■ REQUIREMENT ■
Return the number of lines below with "agent" in them, and nothing else.

Records from a data source
========

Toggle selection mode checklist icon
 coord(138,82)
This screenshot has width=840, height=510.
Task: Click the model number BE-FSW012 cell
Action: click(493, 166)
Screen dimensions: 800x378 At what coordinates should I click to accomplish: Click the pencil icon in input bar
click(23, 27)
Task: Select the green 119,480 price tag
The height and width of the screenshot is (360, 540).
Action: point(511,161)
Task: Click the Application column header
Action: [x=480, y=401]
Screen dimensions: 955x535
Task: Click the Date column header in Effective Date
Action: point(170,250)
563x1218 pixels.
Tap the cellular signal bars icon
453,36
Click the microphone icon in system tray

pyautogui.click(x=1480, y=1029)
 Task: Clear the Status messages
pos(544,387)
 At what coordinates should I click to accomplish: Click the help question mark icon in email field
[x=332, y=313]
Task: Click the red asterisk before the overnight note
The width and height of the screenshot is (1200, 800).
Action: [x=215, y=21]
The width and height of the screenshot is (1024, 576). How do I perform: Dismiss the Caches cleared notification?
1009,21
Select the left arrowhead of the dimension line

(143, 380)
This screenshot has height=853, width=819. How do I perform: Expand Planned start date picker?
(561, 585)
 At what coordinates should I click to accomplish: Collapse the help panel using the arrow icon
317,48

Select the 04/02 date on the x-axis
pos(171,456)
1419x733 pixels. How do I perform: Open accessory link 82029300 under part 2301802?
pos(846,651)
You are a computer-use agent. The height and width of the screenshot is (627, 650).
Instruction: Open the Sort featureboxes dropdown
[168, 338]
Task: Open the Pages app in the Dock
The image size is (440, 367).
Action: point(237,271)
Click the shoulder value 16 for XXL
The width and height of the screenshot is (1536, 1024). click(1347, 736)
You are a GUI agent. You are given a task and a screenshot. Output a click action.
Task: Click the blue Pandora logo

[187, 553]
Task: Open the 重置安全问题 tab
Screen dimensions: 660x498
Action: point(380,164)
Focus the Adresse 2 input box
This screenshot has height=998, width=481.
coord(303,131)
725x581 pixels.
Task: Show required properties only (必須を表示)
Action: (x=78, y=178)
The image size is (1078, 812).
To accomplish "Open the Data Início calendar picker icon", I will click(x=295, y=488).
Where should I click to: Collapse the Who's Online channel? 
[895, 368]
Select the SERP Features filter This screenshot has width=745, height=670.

========

■ EXERCISE OUTPUT ■
2